*Written exercise:*
Arrange every line of the entries below as a numbered list. Skip blank lines and leave out the pictures.

BEGIN Task data

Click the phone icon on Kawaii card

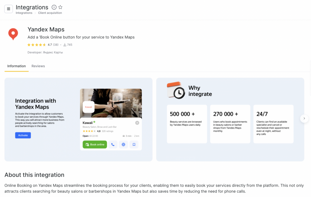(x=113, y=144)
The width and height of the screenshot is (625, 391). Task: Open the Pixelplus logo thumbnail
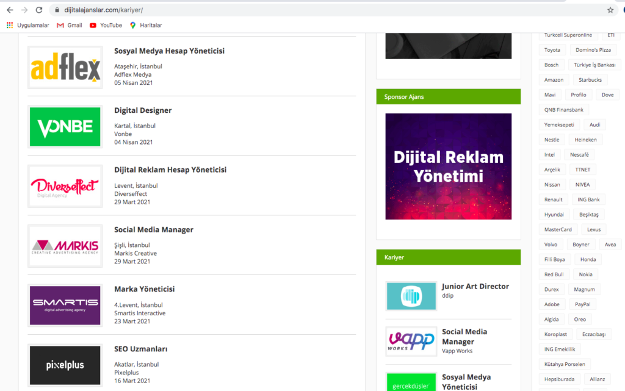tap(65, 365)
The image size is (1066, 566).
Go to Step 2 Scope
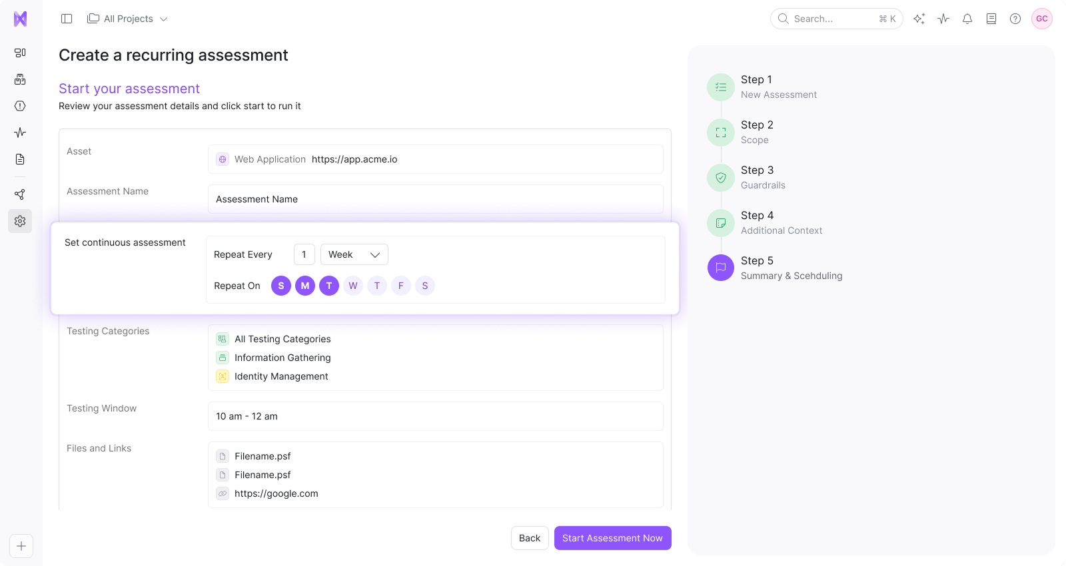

END Task data

*Reply to the exercise:*
1. Click the phone icon on Kawaii card
2. (x=113, y=144)
3. The width and height of the screenshot is (625, 391). Task: Open the Pixelplus logo thumbnail
4. tap(65, 365)
5. The image size is (1066, 566).
6. Go to Step 2 Scope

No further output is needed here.